PE firms are cautioning their peers to make sure non-disclosure agreements are in place to prevent the public release of information that firms don’t want to be made public.

Stephen Hoey, chief financial and compliance officer at KPS Capital Partners, said this, according to COO Connect:

“We had correspondence with a municipal pension fund relating to the Limited Partner’s inquiry regarding the SEC’s findings from our presence exam. We objected to our correspondence with the LP of matters not relating to investment performance including notes taken by the LP representatives being submitted to reporters under the Freedom of Information Act (FOIA). It is our communications with LPs other than discussions about performance metrics that we object to being in the public domain.”

Pamela Hendrickson, chief operating officer at The Riverside Company, said PE firms should know exactly what pension funds are allowed disclose to journalists. From COO Connect:

“GPs should make sure their LP agreements and side letters are clear about what can be disclosed under a Freedom of information request. GPs must comply with any non-disclosure agreements they have with their portfolio companies and information provided under the Freedom of Information Act should be restricted to ensure that the GPs remain in compliance,” said Hendrickson.

It’s already very difficult for journalists to obtain details and data regarding the private equity investments made by pension funds.

But PE firms are worried that the SEC will crack down on fees and conflicts of interest:

The SEC has recently been questioning private equity managers about their deals and fees dating all the way back to 2007. There is speculation the US regulator could clamp down on private equity fees following its announcement back in 2013 that it would be reviewing the fees and expenses’ policies at hedge funds amid concerns that travel and entertainment costs, which should be borne by the 2% management fee, were in fact being charged to end investors.

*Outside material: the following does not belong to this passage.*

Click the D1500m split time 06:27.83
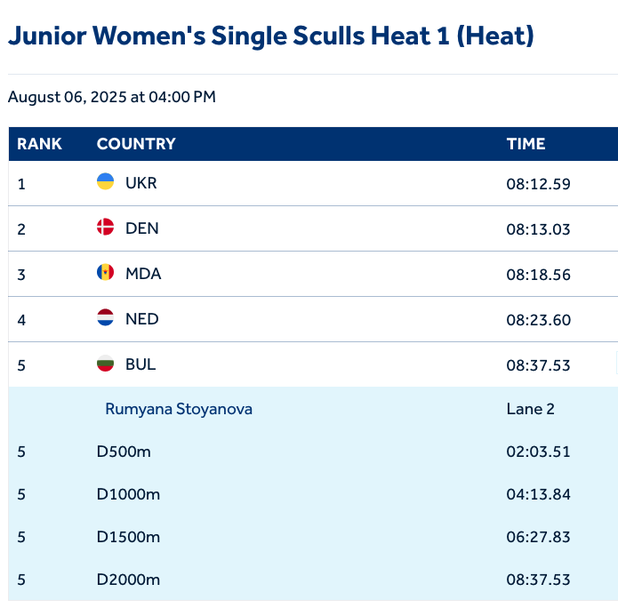The image size is (618, 608). (538, 537)
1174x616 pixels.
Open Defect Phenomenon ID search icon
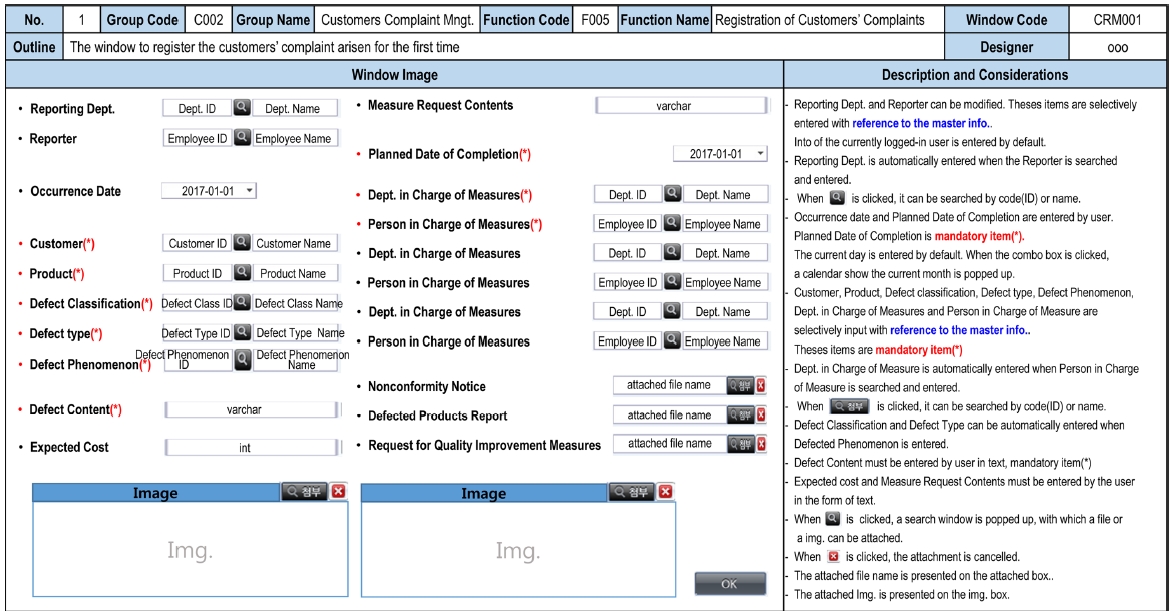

“The SEC is taking a strong interest in fees, and this has become apparent in regulatory audits as they are heavily scrutinising the fees and expenses that we charge. Following the Bowden speech, we received a material number of calls from our Limited Partners whereby we explained our fee structure and how costs were expensed accordingly. We also pointed out that our allocation of expenses was in conformity with the LP agreements, which is the contract between the General Partner and a fund’s limited partners,” said Hoey.

COO Connect, a publication catering to investment managers, encourages PE firms to use non-disclosure agreements to prevent the public release of any information the firms want to remain confidential.